Essays on Ayn Rand's Atlas Shrugged, edited by Robert Mayhew. Lanham, MD: Lexington Books, 2009. 536 pp. $39.95 (paperback).
Since it was first published in 1957, Ayn Rand’s Atlas Shrugged has sold more than seven million copies. Remarkably, in that time, the popularity of the novel has actually grown, and, over the past couple of years, due to the parallels between the story and recent events, sales have skyrocketed. In 2009 alone, Atlas sold more then a half million copies. And now a new resource is available for the novel’s legion of fans: Essays on Ayn Rand’s Atlas Shrugged,edited by Robert Mayhew.
In “The Part and Chapter Headings of Atlas Shrugged,” Onkar Ghate indicates why such a collection is of value to fans of the novel: “At over a thousand pages long and dealing with the fate of a civilization, Atlas Shrugged is a story of incredible scope and complexity.”
Its theme is the role of man’s reasoning mind in achieving all the values of his existence. Its plot is driven by a central question, a seeming contradiction: If the men of the mind are the creators and sustainers of man’s life, why do they continually lose their battles and witness their achievements siphoned off and destroyed by men who have abandoned their minds? The story focuses on how the men of the mind learn to ask and to answer this question, thereby putting a stop to their own exploitation.
To resolve the apparent contradiction demands of the heroes a ruthless commitment to logic: to identify the problem, learn its fundamental cause, and grasp the path to its solution. To liberate themselves, the men of the mind must discover, understand, and then practice a new set of philosophical principles. And for we as readers to really appreciate the story’s progression, the same exacting logical focus is demanded of us (p. 1).
Assuming “familiarity with the events of each part and each chapter,” Ghate highlights “how the part and chapter headings help integrate those events and thus enable [readers] to gain a deeper understanding of the story and its meaning” (p. 2).
Gregory Salmieri presents two essays (either of which could be reason enough to purchase the book) elucidating the theme of the novel, which Rand specified as “the role of the mind in man’s existence” (p. 219), and discussing how the novel constitutes “the demonstration of a new moral philosophy” (p. 398).
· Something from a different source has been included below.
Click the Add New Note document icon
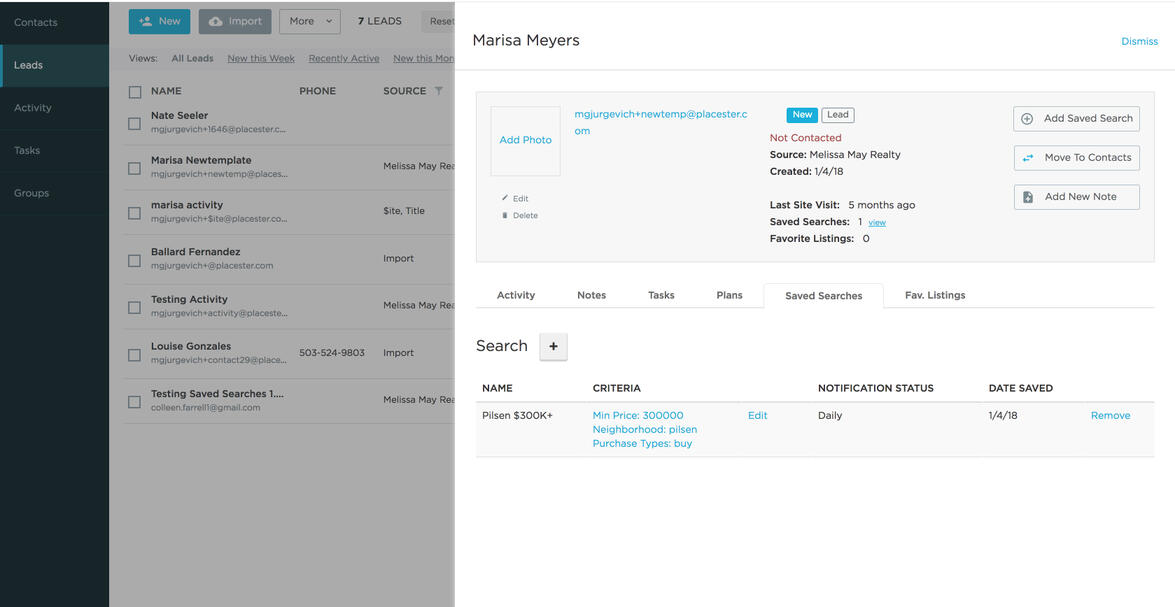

In the first of these, “Atlas Shrugged on the Role of the Mind in Man’s Existence,” Salmieri shows that “What unites the men of the mind, is not genius, but ‘an unbreached rationality—not the degree of [their] intelligence, but the full and relentless use of [their] mind, not the extent of [their] knowledge, but the acceptance of reason as an absolute’” (p. 220). Quoting the novel’s hero, Salmieri defines reason as “the faculty that perceives, identifies, and integrates the material provided by man’s senses” (p. 222). Integrating and contrasting example after example, Salmieri shows how the novel’s “philosophical speeches underscore, and the progression of its plot dramatizes, the many ways in which our lives depend on technologies and how these technologies are produced and sustained by thought” (p. 226). He also points out that there is “an aspect to Rand’s integrative view of reason that is uniquely hers: she ascribes to production the features long recognized as noble in abstract science, and in so doing she reconceives the nature of this nobility.”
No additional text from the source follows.